BEXAR BEXAR - tropism

(CD, own)

I like the rain. Rain is a giver of life just the way the sun and the air are. And then the rain ceases and the world starts to dry and everything glows just like on the first day. If you really care about things you ought to take them as they come and then try to improve and help them to their and your very best. Everything else is just half-assed. That doesn not necessarily mean, they should be big and impressive and awe-inspiring, most of them won’t be, actually, though nothing can be said against it if they turn out that way. It just means that you should not just let some things run their course but positively encourage them to move onwards. And even if they seem to be moving circles or swirling around in the air in a timeless and aimless fashion, then that is okay, because not the aim, the purpose is what counts.

Music that refrains from a target or a focus is usually hard to decipher, especially when it seems to lay everything bare to the bones, but then there is not a lot to see anymore. Your senses seem to fail you, because you do hear a lot, but taking it up into your hands trying to analyze you can’t come up with anything. Sounds like ephemeral vaports that evade through the thin air nevertheless leave a definite impact on the listener. Starting with the untouchable feeling that things never cease to exist, even when they somehow dissolve or vanish from our sensual dimension, a lot of modern electronic composition exists on the notion that it is possible to re-introduce or enhance the impressions of lost data from the other senses with audible impressions.

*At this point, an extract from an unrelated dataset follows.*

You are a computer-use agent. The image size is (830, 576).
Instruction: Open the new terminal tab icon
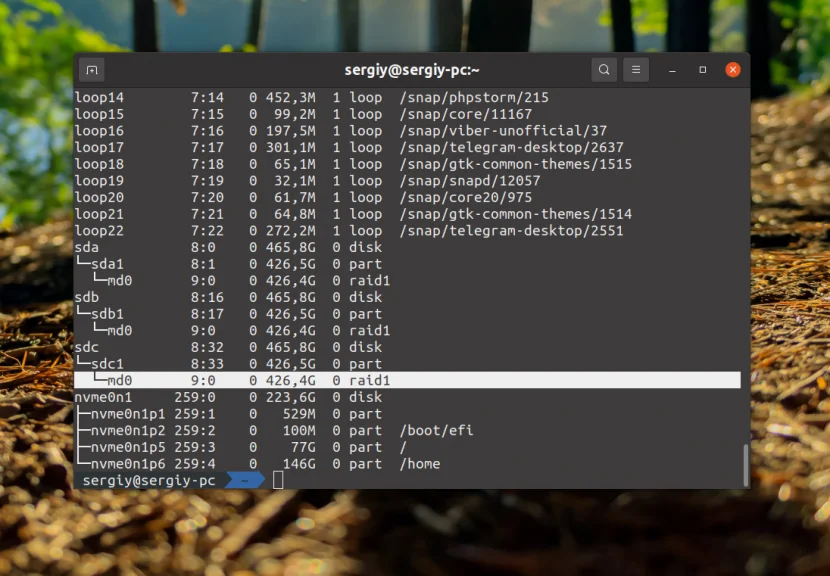click(x=91, y=69)
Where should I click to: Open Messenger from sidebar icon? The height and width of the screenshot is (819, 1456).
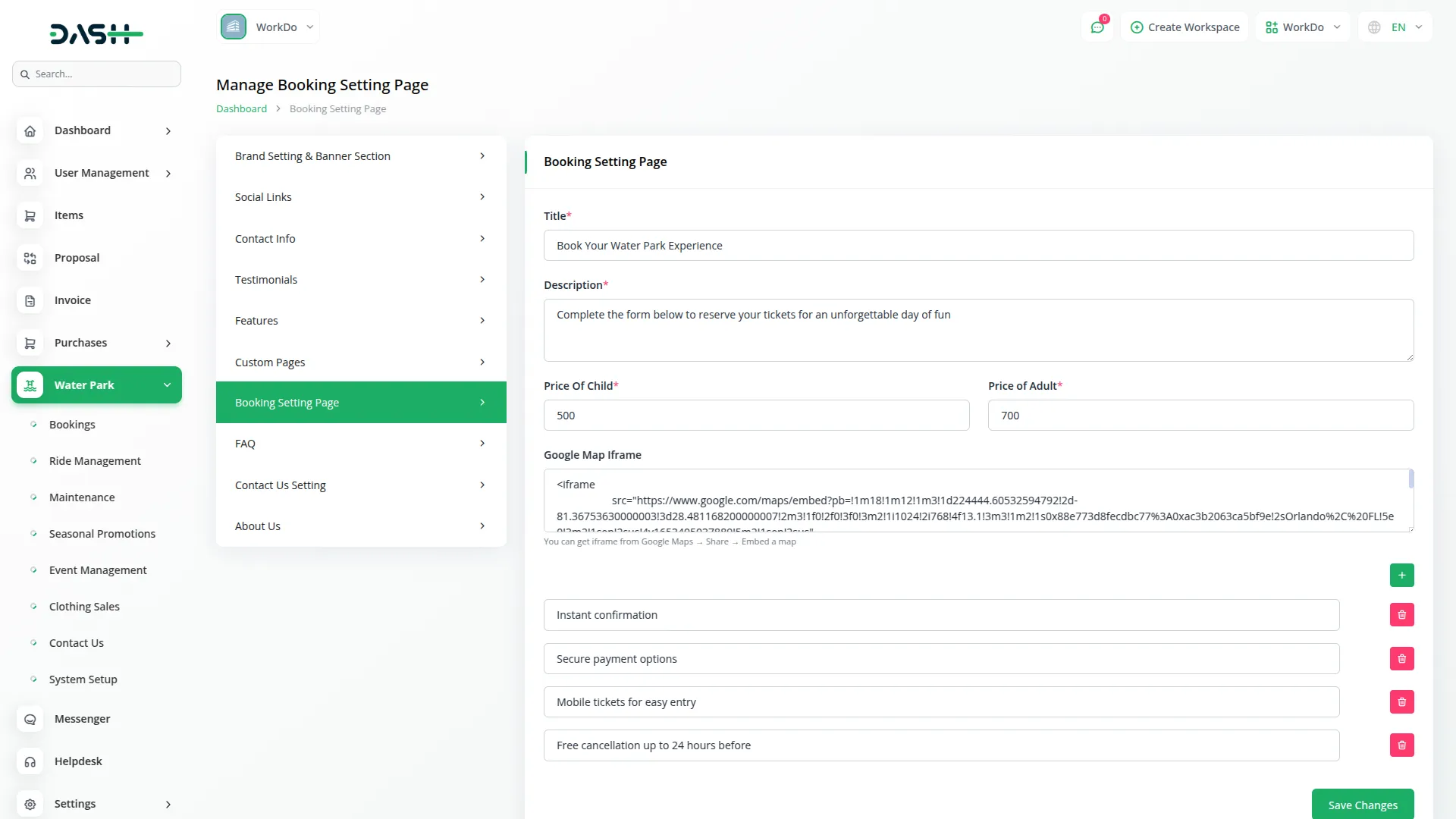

Variation happens in multitudes in the details and the inner currents of the tracks, while the overal flow an arrangement remains the same, even seems to stay the same over the course of the whole ten tracks that make up “tropism”: But a lot of attention and detail goes into the minute details, translucent and lucid additions and arabesques, that fill the body of the music to make it lighter.

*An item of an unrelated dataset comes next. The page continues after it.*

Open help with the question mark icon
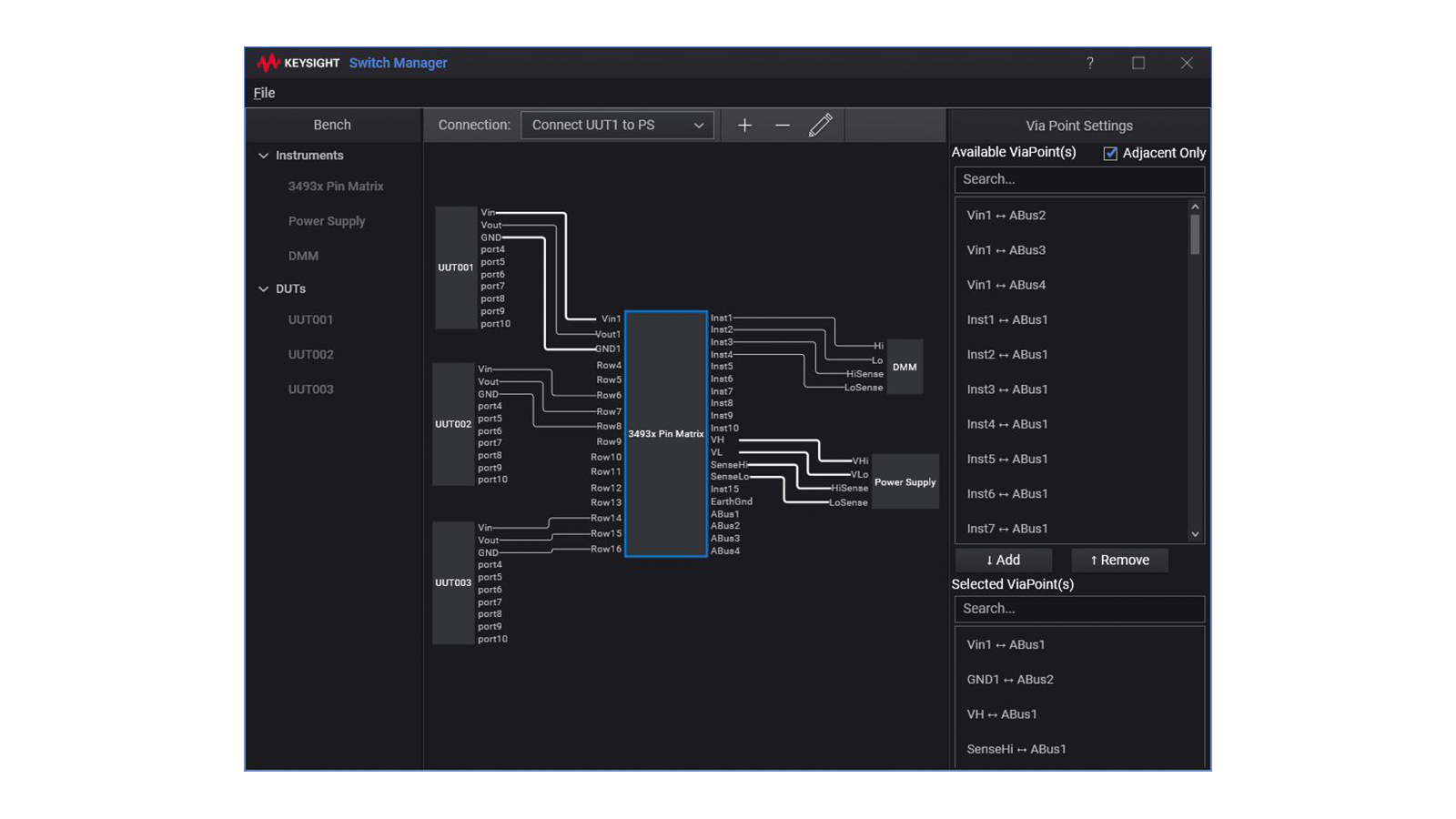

From the guitarless paradigm of some years ago via the re-introduction of the most basic popular music instrument to the basic principle of electronic experiments – “tropism” adds another layer to the ever expanding artistic body around the wooden six string body. The guitar as a basic instrument in two layers – one a widely clearly picked guitar echoing sentimentality and nostalgia of small beachside vilages or lonely walks through the woods or rainy Sundays spent next to the windowsill looking out at the busy people below. (I demand there should be singular genre nomination for records like this.) The other layer the de- and reconstruction of these sounds into something new and then something different again. This way the strummed or picked notes meet with the humming and soothing electronic sounds and loops in a gentle clash. From the visions of John Fahey to the dreams of summer of Fennesz to the sunlight version of Loren Connors meeting Mitchell Akiyama or Andrea Belfi.

Fleeting moments and life passing by in a second, some things are just over to soon. Especially when time stands still in bliss and enjoyment, that is when our future catches up with us just too quickly. Sometimes words can’t express what the heart feels. Sometimes all it needs are some soothing sounds and freely flowing abstract melodies to keep everything from falling apart. Music to take you to a different place, like half asleep and falling.